Osoby zajmujące się badaniami na temat wypalenia zawodowego wyodrębniają trzy stopnie tego zjawiska:

W pierwszym, sygnałami ostrzegawczymi są: częste przeziębienia, bóle głowy, bezsenność i uczucie irytacji – w tym stadium jesteśmy w stanie sami sobie pomóc poprzez krótki wypoczynek, wykonywanie ulubionych zajęć i zmniejszenie obciążenia pracą.

W drugim stadium, powyższe symptomy stają się stałe i trwają dłużej. Tutaj pojawić się mogą wybuchy irytacji i traktowanie ludzi z pogardą oraz gorsza jakość wykonywania swoich codziennych powinności. Nasilenie powyższych objawów uzależnione jest również od osobowości człowieka. Powrót do normalnego funkcjonowania wymaga dłuższego wypoczynku i zainteresowanie się czymś poza pracą.

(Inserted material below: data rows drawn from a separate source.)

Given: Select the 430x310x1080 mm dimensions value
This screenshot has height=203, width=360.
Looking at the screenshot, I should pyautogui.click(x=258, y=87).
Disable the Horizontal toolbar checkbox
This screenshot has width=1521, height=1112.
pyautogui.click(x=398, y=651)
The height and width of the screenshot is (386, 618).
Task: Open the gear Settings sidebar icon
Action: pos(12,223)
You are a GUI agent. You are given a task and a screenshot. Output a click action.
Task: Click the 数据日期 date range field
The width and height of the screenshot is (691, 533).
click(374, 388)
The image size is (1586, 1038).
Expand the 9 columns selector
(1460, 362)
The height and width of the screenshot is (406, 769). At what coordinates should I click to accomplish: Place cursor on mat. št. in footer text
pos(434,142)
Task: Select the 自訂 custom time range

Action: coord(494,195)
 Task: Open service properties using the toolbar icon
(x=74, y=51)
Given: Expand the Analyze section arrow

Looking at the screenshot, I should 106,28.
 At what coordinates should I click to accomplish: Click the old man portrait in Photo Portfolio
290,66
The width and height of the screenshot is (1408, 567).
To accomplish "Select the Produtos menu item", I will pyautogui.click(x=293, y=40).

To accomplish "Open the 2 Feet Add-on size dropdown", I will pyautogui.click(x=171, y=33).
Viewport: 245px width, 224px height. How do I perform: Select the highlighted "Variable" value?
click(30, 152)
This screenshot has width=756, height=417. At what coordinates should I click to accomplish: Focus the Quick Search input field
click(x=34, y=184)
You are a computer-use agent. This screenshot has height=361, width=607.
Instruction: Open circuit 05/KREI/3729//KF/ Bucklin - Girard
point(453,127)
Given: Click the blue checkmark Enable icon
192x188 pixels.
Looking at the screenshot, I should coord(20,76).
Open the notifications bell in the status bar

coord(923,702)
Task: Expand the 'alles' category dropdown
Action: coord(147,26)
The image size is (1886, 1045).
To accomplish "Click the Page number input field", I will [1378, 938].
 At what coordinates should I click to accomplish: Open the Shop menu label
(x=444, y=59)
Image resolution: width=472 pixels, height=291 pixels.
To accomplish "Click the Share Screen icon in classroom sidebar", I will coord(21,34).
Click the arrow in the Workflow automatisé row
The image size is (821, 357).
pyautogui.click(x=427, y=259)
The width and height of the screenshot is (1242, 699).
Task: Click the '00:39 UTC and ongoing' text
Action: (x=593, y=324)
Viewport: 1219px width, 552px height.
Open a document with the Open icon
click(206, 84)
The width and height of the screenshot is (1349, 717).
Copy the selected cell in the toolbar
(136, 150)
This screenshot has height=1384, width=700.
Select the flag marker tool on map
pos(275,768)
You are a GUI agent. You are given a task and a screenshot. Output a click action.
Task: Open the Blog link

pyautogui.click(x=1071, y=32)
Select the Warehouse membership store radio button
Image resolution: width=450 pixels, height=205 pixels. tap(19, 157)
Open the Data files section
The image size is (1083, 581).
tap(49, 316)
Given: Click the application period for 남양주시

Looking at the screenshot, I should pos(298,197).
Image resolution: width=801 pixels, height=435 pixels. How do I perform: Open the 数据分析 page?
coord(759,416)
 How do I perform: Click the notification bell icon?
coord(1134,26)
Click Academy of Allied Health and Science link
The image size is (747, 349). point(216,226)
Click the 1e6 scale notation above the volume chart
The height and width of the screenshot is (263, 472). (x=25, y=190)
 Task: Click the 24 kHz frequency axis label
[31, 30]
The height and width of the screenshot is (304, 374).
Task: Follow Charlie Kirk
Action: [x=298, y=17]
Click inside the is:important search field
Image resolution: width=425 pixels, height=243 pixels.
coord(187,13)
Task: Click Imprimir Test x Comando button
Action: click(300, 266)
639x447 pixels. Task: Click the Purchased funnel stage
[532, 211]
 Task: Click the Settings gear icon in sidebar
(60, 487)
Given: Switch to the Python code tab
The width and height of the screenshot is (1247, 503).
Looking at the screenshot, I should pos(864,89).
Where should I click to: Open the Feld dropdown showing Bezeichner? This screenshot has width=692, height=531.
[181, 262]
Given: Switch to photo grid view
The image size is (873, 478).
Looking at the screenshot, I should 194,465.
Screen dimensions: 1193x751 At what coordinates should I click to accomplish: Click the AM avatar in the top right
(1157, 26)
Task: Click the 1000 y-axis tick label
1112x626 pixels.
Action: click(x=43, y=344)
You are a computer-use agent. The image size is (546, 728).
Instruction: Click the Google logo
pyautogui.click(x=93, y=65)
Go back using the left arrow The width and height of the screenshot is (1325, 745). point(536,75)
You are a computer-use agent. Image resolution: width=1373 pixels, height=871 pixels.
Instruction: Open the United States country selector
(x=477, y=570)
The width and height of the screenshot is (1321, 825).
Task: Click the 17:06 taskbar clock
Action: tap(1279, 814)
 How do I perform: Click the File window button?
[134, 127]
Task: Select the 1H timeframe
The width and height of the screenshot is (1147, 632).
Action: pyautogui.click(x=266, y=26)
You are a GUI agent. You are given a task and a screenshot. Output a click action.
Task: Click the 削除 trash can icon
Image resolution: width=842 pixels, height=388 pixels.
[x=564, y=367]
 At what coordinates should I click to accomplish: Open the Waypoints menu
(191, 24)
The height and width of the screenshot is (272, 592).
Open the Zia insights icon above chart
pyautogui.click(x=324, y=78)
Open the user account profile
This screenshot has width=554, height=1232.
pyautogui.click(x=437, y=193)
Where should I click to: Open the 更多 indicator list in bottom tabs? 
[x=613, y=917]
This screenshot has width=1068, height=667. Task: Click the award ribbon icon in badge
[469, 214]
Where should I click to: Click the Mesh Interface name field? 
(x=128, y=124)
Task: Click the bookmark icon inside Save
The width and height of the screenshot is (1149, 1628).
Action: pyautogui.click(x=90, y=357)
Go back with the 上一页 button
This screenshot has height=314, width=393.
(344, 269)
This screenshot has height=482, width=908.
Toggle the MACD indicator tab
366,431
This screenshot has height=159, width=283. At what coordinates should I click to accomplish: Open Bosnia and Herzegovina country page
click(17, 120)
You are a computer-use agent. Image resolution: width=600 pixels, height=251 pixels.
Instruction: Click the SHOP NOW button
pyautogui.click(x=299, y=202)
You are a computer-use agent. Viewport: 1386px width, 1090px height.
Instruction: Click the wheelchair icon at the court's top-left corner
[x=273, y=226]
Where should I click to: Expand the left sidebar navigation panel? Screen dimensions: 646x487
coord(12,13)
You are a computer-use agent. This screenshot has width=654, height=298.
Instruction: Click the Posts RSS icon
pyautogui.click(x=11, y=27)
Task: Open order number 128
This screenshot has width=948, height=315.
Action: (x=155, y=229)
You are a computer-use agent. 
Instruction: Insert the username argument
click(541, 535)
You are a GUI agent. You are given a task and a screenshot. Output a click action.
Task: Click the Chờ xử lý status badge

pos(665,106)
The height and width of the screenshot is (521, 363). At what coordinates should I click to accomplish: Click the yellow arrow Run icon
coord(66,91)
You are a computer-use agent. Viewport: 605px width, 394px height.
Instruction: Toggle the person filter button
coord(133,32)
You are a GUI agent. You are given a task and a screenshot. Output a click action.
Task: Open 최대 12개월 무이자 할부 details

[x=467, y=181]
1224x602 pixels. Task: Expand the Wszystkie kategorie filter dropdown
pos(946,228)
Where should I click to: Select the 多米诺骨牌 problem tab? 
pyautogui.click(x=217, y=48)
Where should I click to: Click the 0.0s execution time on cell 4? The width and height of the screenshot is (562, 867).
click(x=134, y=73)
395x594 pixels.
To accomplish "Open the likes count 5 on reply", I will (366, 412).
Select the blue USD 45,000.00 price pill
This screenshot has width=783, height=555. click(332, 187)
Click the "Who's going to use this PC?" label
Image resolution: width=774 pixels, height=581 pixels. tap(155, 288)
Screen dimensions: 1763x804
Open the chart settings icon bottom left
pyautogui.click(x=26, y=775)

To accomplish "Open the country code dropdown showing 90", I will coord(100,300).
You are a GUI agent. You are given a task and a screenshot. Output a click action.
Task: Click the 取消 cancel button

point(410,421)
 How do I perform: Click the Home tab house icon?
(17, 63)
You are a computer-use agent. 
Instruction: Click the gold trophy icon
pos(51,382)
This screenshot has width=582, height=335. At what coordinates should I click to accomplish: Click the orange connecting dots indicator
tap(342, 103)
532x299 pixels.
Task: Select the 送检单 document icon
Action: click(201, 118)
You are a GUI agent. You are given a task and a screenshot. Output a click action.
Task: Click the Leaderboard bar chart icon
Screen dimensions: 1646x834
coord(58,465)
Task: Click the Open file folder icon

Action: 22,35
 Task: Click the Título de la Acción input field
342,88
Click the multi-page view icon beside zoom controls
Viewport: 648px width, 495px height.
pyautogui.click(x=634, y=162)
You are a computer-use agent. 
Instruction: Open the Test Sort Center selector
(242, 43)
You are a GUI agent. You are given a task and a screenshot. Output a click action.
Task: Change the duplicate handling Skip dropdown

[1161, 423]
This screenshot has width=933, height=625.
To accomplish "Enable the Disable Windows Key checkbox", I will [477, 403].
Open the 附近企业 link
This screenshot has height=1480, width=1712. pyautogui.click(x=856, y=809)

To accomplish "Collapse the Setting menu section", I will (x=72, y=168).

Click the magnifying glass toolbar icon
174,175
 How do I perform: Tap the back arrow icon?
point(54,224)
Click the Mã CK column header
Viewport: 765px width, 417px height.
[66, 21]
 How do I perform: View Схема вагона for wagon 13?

Natomiast w trzecim stopniu wypalenia zawodowego, w/w symptomy stają się chroniczne. Mogą pojawić się ponadto wrzody żołądka, nadciśnienie, napady depresji, uczucie osamotnienia i pustki. Wkraść się mogą również kryzysy małżeńskie i przyjacielskie. Na tym etapie konieczna jest pomoc psychologiczna bądź lekarska. a nawet zmiana pracy.

Opisane powyżej w wielkim skrócie zjawisko wypalenia zawodowego, dotyczyć może każdego z nas – ważne aby w porę je rozpoznać i przedsięwziąć środki zaradcze.